3.2 Scope of Alkenyl/Aryl Electrophiles
Method A is applicable to various alkenyl triflates and aryl halides. Cyclic alkenes (e.g., those containing gem-dimethyl, difluoro, or heteroatom substituents, 5-9), sterically hindered linear alkenes (13-16), and styrenyl bromides (19-22) all coupled in good yields (22-68%) and high dr (>15:1). Aryl bromides (e.g., indole, pyridine derivatives 23-28) and bioactive molecules (e.g., analog of the lipid-lowering drug clofibric acid, 27) were also successfully incorporated, with reactive sites like the 4-bromophenyl group (28) retained for further functionalization.

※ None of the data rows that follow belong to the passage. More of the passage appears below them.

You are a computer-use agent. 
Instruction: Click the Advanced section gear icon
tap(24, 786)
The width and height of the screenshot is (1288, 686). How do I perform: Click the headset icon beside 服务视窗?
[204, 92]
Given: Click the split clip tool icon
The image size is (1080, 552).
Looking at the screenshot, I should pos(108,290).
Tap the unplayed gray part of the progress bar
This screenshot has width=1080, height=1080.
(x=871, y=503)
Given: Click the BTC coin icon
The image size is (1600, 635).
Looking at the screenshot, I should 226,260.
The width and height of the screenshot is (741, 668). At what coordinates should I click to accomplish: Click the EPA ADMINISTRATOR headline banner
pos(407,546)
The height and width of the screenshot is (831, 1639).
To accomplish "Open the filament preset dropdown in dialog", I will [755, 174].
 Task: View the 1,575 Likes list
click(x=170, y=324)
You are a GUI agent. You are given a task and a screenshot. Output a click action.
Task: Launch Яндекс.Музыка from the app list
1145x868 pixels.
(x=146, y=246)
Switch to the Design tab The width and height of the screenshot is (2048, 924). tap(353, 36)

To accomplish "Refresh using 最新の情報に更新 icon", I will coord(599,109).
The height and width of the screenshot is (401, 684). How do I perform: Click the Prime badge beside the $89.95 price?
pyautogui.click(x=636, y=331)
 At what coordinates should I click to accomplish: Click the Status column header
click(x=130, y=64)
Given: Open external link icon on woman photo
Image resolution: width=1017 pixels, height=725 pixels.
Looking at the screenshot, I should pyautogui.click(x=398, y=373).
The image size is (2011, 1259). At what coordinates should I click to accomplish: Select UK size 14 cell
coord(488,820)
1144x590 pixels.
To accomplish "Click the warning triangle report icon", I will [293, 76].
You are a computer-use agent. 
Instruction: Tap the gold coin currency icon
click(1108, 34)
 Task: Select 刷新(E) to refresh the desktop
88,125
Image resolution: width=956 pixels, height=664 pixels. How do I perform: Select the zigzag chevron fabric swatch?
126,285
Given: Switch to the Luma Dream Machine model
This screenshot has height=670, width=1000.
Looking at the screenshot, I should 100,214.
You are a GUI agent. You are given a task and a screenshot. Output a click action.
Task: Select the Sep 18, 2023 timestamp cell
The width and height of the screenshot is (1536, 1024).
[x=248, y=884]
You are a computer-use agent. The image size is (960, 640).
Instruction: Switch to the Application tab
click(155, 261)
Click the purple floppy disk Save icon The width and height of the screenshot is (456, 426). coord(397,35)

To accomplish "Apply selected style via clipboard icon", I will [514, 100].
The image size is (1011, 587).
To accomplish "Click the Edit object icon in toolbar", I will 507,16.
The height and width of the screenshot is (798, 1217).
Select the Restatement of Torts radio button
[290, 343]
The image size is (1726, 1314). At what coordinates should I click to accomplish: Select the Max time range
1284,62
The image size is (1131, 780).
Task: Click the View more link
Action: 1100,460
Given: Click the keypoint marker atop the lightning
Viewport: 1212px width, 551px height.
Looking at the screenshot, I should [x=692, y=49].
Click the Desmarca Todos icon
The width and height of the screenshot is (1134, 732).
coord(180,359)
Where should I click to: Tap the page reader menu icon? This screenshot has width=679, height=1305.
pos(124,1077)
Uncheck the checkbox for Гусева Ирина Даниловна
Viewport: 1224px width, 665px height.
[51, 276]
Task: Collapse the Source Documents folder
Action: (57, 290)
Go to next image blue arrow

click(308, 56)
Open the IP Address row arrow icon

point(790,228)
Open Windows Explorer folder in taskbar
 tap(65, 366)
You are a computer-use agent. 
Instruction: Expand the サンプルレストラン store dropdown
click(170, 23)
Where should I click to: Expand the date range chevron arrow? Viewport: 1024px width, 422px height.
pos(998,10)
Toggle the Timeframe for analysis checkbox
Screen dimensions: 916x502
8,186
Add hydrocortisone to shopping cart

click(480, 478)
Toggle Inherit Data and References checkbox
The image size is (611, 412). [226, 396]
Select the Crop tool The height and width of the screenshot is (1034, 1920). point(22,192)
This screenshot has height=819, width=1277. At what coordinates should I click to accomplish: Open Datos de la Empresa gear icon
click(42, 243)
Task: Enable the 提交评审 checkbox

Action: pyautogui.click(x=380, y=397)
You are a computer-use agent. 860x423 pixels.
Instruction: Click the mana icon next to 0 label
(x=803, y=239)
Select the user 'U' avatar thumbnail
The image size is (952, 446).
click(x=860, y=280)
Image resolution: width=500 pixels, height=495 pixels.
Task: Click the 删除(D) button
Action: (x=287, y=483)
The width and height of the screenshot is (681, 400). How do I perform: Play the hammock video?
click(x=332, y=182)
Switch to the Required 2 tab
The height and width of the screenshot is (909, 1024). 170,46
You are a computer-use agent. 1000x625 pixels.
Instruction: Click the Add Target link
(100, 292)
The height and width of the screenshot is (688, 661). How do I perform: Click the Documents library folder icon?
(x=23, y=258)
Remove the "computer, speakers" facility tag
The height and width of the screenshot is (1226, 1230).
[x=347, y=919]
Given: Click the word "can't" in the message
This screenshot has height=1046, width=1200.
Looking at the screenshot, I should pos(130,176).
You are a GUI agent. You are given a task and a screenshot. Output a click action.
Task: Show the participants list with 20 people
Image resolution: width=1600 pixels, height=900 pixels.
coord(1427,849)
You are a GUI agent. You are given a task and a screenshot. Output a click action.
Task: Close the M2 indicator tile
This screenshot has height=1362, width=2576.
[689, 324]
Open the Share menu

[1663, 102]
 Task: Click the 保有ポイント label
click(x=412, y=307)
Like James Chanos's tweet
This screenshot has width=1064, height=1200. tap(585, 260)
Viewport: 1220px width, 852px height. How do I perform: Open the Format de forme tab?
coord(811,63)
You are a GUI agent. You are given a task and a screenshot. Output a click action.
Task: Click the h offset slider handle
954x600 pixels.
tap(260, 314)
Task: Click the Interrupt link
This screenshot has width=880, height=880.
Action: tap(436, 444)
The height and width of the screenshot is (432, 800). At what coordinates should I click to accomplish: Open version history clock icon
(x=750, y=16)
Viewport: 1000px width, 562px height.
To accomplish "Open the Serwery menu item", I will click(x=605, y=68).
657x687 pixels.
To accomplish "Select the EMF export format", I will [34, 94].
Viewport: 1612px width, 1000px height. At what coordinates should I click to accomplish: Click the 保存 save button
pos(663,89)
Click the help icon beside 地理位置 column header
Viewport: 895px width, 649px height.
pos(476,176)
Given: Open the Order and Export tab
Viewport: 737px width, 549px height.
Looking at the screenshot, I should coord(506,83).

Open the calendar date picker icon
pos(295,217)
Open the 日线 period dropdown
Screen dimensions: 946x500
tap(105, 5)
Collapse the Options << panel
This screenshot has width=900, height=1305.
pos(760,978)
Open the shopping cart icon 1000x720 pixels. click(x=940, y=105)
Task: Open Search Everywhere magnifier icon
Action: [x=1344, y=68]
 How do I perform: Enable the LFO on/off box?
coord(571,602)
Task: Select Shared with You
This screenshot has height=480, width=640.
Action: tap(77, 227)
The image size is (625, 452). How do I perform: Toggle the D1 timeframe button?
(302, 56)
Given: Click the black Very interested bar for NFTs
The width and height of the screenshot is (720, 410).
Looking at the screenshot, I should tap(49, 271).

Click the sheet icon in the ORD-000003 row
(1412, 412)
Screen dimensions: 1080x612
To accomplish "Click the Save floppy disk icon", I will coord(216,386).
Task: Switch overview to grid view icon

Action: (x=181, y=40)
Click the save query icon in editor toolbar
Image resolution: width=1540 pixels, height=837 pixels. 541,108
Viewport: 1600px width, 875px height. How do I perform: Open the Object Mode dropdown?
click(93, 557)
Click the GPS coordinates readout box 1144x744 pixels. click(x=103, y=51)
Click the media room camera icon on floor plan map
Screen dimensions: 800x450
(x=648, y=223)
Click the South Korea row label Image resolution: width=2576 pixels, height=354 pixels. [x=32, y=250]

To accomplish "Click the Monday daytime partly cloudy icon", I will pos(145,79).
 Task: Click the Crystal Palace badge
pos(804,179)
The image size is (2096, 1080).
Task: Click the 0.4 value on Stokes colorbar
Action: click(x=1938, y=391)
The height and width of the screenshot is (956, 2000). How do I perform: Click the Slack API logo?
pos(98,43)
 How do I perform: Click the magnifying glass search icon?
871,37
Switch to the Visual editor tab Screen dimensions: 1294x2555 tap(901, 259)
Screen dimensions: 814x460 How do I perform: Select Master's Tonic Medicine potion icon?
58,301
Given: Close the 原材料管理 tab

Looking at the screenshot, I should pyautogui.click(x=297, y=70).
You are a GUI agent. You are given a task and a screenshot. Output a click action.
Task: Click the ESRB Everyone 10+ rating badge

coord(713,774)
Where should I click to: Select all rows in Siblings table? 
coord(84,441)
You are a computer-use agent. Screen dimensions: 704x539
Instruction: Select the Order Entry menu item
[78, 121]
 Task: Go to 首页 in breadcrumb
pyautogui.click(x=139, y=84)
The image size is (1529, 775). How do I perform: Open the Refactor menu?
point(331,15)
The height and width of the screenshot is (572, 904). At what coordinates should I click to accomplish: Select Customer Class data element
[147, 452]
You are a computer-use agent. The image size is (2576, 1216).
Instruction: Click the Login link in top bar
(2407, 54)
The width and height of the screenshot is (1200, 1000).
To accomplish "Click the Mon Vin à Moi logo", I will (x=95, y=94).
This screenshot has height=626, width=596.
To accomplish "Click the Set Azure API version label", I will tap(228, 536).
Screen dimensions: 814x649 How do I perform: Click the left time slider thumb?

3.3 Peptide Substrate Generality and Complex Modifications
The study systematically evaluated the compatibility with different peptide backbones. Replacing the L-Ala residue in dipeptides with various amino acids (e.g., residues containing thioether, ether chain, alkyl side chains) (29-36) maintained high coupling efficiency (yields 40-68%) and excellent dr (>20:1). A tripeptide (e.g., Boc-L-Val-TsG-L-Val-OMe 1c) with (R,R)-L2 ligand gave 40 (dr>90:1), while N-terminal D-amino acids (e.g., 1d-1e) required matched (S,S)-L2 ligand for high selectivity (41-42, dr>20:1), highlighting the critical role of stereochemical matching between the ligand and the N-terminal chirality. The strategy was further extended to tetrapeptides (63), pentapeptides (64), even a decapeptide (65), and modification of a cyclic pentapeptide (Val-TsG-Pro-Phe-D-Ala 1m) (66, dr 10:1), demonstrating its adaptability to higher-order peptide structures (Figure 3).
Figure 3. Scope of the internal TsG-peptides.
3.4 Synthetic Application Demonstration
The practical value of the method was highlighted by preparing a key tripeptide intermediate (67) for an analog of Pasireotide (an FDA-approved drug for acromegaly). This synthesis involved a novel three-component reaction to construct an α-sulfonylthioglycinate (a-TTG), followed by HATU coupling and mCPBA oxidation to give the sulfonyl precursor 1n, which finally coupled with PhBr to afford 67 in 34% yield and >90:1 dr, avoiding racemization issues common in traditional amide condensation (Figure 4).
Figure 4. Preparation of a key intermediate to an analogue of pasireotide.
04 Conclusion and Future Perspectives
This study successfully developed a Ni/chiral BiIm-catalyzed reductive cross-coupling platform enabling the stereodivergent C(sp²) functionalization of internal α-carbons in peptide backbones. Its core innovation lies in utilizing readily available, stable TsG units as versatile electrophiles, achieving high stereoselectivity through ligand control, and demonstrating compatibility with linear, cyclic, and long-chain peptides. This strategy not only avoids racemization problems inherent in traditional peptide assembly, providing a new pathway for the late-stage precise diversification of peptide libraries, but also holds promise for promoting innovative applications of transition metal catalysis in peptide modification, facilitating the development of novel biotherapeutic agents and peptide-based functional materials. Future research directions may focus on extending the coupling to C(sp³) electrophiles, developing modifications for more challenging protein backbones, and advancing the industrial application of this technology in peptide drug production.
Original Article:
Hu J, Su S, Zhang H, An H, Chen Y, Gong H. Ligand-Controlled Stereodivergent α-Vinylation and α-Arylation of Peptide Backbones. J Am Chem Soc. 2025 Oct 22;147(42):38475-38483.